So house has two new columns, for b0 and b1. Standard ggplot approaches can be used to map the spatial distribution of the intercept (b0 in the data, formally \(\beta_0\)) and the floor area covariate (b1 in the data, formally \(\beta_1\)) as in Figure 2.2:

tit =expression(paste(""*beta[0]*""))
p1 <- 
  ggplot(data = house, aes(x=X,y=Y,col=b0)) + 
  geom_point() + 
  scale_colour_continuous_c4a_div(palette="brewer.spectral",name=tit) + 
  coord_equal()

tit =expression(paste(""*beta[1]*" "))
p2 <- 
  ggplot(house,aes(x=X,y=Y,col=b1)) + 
  geom_point() + 
  scale_colour_continuous_c4a_div(palette="brewer.prgn",name=tit) + 
  coord_equal()
plot_grid(p1, p2, ncol = 1)
The Intercept and floor area coefficient estimates.

Figure 2.2: The Intercept and floor area coefficient estimates.

Note that for models with more variables, the same technique as used with floor in model specification and varying coefficient extraction may be used.

2.3.2 Further Analysis

The point observations in the house data in this case have limited geographic coverage.
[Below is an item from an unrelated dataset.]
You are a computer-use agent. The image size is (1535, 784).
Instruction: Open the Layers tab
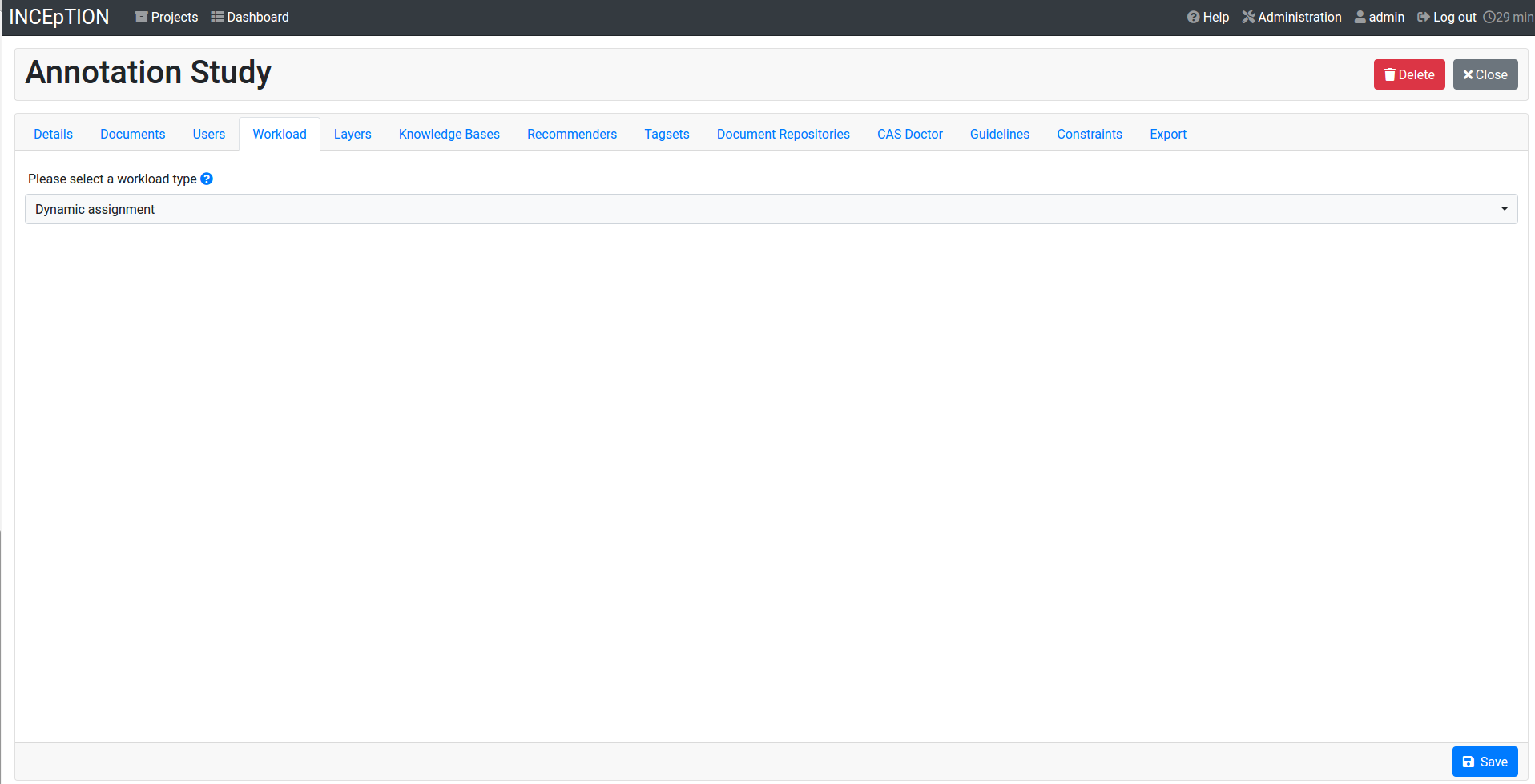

Other sf features may be used to illustrate the pattern of geographical variation in a clearer way. The aim is to show estimates of both \(\beta_0\) and \(\beta_1\) using hexagonal grids, and also to show their standard errors. Note that the predict function computes standard errors as well as actual predictions, if the parameter se is TRUE.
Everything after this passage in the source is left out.